Futurarc-The Green Issue 2008
BCI Asia Construction Information Sdn Bhd
It could be said that there shouldn’t be bumper issues, like this one, focused on green design; that green ought to be the way we think every day anyway—no need to hype it up or celebrate it or bring attention to the fact. But the reality is that we live in times when, despite compelling evidence and the charms of Al Gore, there is scant action. And so the drum-beating persists until—as Kevin Hydes, Chair of the World Green Building Council, puts it—we reach a point when we are genuinely surprised when someone does not act on knowledge of climate change. He thinks we are three years from getting there (The FuturArc Interview). The FuturArc team, for its part, wants to nudge things along; this will be the first of many Green annuals. It features projects that speak of serious attempts at making a difference. We give airtime to experts who speak on subjects ranging from design education to life after fossil fuel. We talk with innovative minds and get insights into collaborative enterprises that are the building blocks of successful greening. And yes, for what it’s worth, there is a zero energy building to raise the flag of the good fight. This issue also covers the FuturArc Prize, which wrapped up in January 2008, with great turnout. The results of this—the first large green building design competition in Asia opened to professionals and students—were subsequently announced at a series of eight FuturArc Forums held for the first time in cities across the region (Special Supplement 2008).

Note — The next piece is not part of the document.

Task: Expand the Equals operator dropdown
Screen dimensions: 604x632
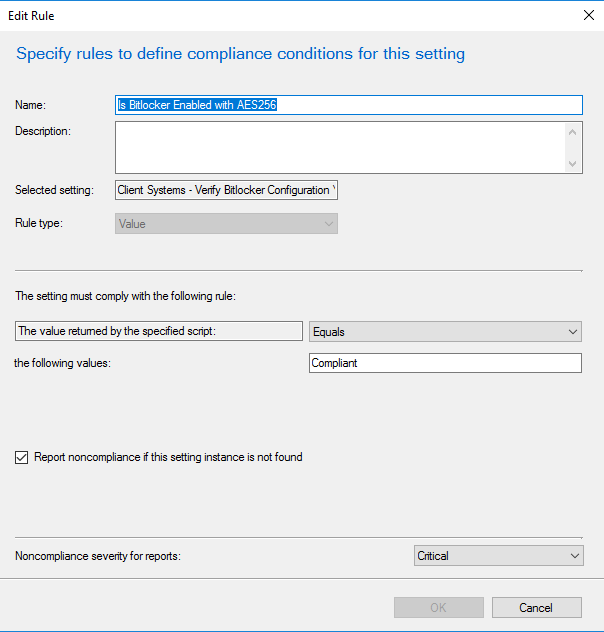Action: coord(445,332)
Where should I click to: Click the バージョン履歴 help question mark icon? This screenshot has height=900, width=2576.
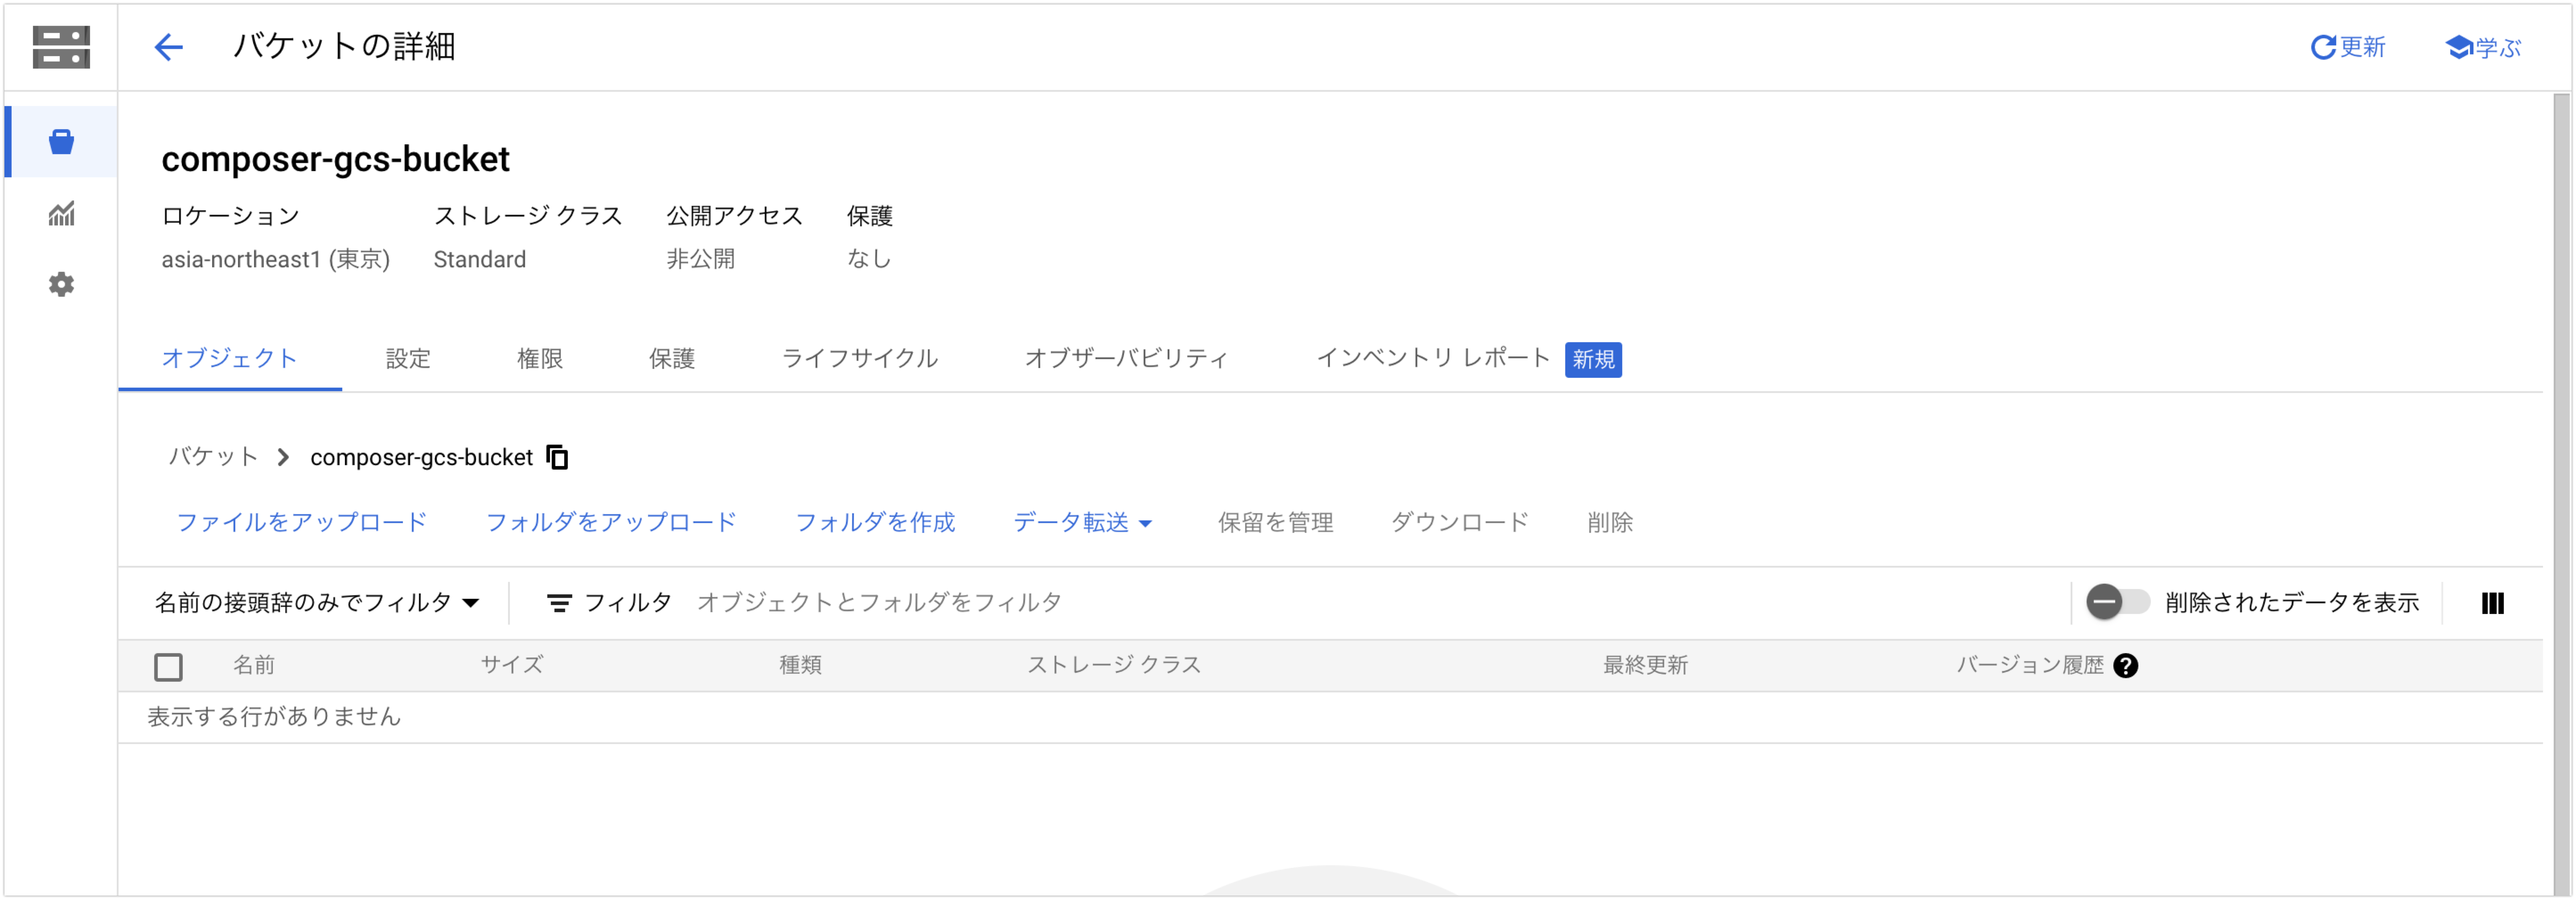tap(2125, 666)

There is real broad-based momentum on the challenges facing the construction industry in going green (Thor Kerr’s piece on the green market survey). There are also serious differences in terms of awareness and commitment between countries. Developments that are truly green are distinguished by performance that is measurable, verifiable and replicable. So the next time someone paints a building green with a faddish feature or technology, ask them what difference it really makes. And if they can’t tell you how much waste was cut or consumption reduced, what savings in carbon emissions were achieved, chances are that it’s feel-good greening, derisively called greenwash.